§ Text for analysis
Wilmington, DE, August 12--The DuPont Co. on Wednesday sought a hearing to challenge federal allegations that the company failed to report health and environmental threats from a chemical used to make Teflon and other common consumer products, according to Delaware Online.
With millions in penalties at stake, DuPont alleged the Environmental Protection Agency abused its administrative discretion. The company also denied that the chemical was a threat and that it had failed to properly report releases and other information about the compound.
"DuPont fully and promptly reported to EPA all of the information it was supposed to report," the company said in a document filed Wednesday in Washington, D.C.
The EPA last month said DuPont for years violated federal pollution control laws by failing to report known concerns about the company's releases of perfluorooctanoic acid and its potential toxicity. The chemical, also known as C-8, lingers in the environment and now is being studied by the EPA on a priority basis for possible cancer risks and effects on animal or human reproduction and development.

§ Input data
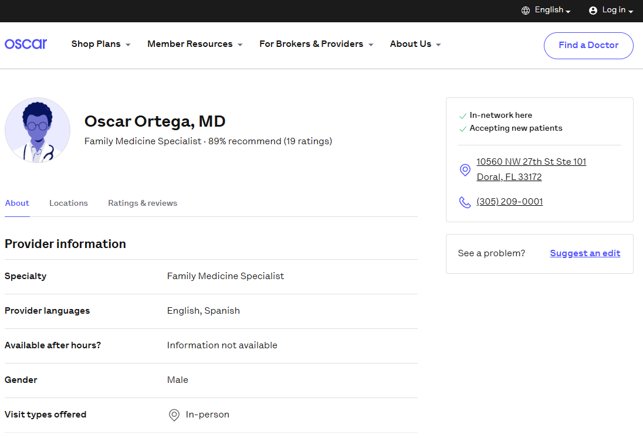Click the In-network here checkmark
This screenshot has height=438, width=643.
tap(463, 116)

§ Work to complete
A. According to the news item on DuPont and the EPA, why did the EPA say the company violated federal pollution control laws? Answer in one to three sentences.
B. Write the next part of the news item about DuPont's dispute with the EPA, starting after its final sentence.
The data come from a separate source unrelated to the text.

§ Results of the exercise
A. The EPA said that for years DuPont failed to report known concerns about its releases of perfluorooctanoic acid, also called C-8, and about that chemical's potential toxicity.

B.
Last month, an EPA official said the agency would seek millions in penalties for the reporting failures, but ruled out demands for the maximum fine, estimated at $300 million.
Company spokesman R. Clifton Webb said late Wednesday that DuPont would wait until today to discuss the filing, as a courtesy to the EPA. Federal officials reached late Wednesday had not yet reviewed the document.
DuPont said it wanted to contest the allegations before an administrative law judge. The U.S. Court of Appeals would have jurisdiction in challenges to administrative rulings.
Timothy J. Kropp, a senior scientist with Environmental Working Group, a nonprofit environmental advocacy group, said DuPont had failed to answer the EPA claim that the company violated Toxic Substances Control Act and Resource Conservation and Recovery Act.
"They try to skirt the issues," said Kropp, whose Washington, D.C.-based group has called for a ban on perfluoronated compounds. "Their own research has shown that it's hazardous."
The EPA has alleged that the company failed to report widespread contamination of drinking-water supplies near the DuPont plant in West Virginia and DuPont failed to report data suggesting C-8 could contaminate the blood of unborn children based on tests of a pregnant employee's blood.
In a 57-page response, DuPont said the EPA lacked jurisdiction to require an evaluation of C-8 releases from a West Virginia factory landfill, and accused the agency of retroactively applying rules governing the reporting of health-risk concerns.
DuPont's response said one of the EPA's charges "seeks to punish DuPont for establishing a level of safety that exceeds EPA's requirements."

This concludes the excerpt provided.